**What to work on**.
Copy the entries verbatim, from the line containing "You are a computer-use agent. The image size is (1071, 612)." through the end of the entries.
--- begin Material for the task ---
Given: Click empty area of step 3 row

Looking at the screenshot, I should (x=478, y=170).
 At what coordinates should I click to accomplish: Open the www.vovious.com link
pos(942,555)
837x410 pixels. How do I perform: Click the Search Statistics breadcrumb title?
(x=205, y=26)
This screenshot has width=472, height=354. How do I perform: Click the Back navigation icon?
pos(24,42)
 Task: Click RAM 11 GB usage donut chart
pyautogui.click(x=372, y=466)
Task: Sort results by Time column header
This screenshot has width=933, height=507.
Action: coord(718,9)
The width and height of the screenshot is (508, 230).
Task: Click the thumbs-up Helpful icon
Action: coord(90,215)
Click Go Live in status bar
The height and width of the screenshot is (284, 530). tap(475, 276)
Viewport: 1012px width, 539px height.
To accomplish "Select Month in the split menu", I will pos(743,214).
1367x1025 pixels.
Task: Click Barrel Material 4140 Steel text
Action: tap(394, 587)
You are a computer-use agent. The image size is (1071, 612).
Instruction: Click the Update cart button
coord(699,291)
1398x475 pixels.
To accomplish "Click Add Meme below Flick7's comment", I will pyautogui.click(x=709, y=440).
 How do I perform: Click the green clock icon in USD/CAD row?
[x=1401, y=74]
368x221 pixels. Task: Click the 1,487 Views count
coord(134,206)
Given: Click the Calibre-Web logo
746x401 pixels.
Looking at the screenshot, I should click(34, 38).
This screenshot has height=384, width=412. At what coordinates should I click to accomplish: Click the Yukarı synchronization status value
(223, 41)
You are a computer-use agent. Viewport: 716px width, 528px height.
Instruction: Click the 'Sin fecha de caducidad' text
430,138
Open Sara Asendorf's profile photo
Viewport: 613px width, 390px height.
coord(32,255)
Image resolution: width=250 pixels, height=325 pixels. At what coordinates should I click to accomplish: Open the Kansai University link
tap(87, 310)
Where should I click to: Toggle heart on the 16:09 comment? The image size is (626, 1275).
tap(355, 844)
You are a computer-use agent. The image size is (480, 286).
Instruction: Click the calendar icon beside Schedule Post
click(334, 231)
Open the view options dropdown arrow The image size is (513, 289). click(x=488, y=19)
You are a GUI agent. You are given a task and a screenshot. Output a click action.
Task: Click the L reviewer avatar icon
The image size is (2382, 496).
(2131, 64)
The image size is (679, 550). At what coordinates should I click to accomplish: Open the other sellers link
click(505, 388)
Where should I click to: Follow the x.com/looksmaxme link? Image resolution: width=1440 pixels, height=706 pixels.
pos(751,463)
--- end Material for the task ---
**Right answer**.
You are a computer-use agent. The image size is (1071, 612).
Instruction: Click the Update cart button
coord(699,291)
1398x475 pixels.
To accomplish "Click Add Meme below Flick7's comment", I will pyautogui.click(x=709, y=440).
 How do I perform: Click the green clock icon in USD/CAD row?
[x=1401, y=74]
368x221 pixels. Task: Click the 1,487 Views count
coord(134,206)
Given: Click the Calibre-Web logo
746x401 pixels.
Looking at the screenshot, I should click(34, 38).
This screenshot has height=384, width=412. At what coordinates should I click to accomplish: Click the Yukarı synchronization status value
(223, 41)
You are a computer-use agent. Viewport: 716px width, 528px height.
Instruction: Click the 'Sin fecha de caducidad' text
430,138
Open Sara Asendorf's profile photo
Viewport: 613px width, 390px height.
coord(32,255)
Image resolution: width=250 pixels, height=325 pixels. At what coordinates should I click to accomplish: Open the Kansai University link
tap(87, 310)
Where should I click to: Toggle heart on the 16:09 comment? The image size is (626, 1275).
tap(355, 844)
You are a computer-use agent. The image size is (480, 286).
Instruction: Click the calendar icon beside Schedule Post
click(334, 231)
Open the view options dropdown arrow The image size is (513, 289). click(x=488, y=19)
You are a GUI agent. You are given a task and a screenshot. Output a click action.
Task: Click the L reviewer avatar icon
The image size is (2382, 496).
(2131, 64)
The image size is (679, 550). At what coordinates should I click to accomplish: Open the other sellers link
click(505, 388)
Where should I click to: Follow the x.com/looksmaxme link? Image resolution: width=1440 pixels, height=706 pixels.
pos(751,463)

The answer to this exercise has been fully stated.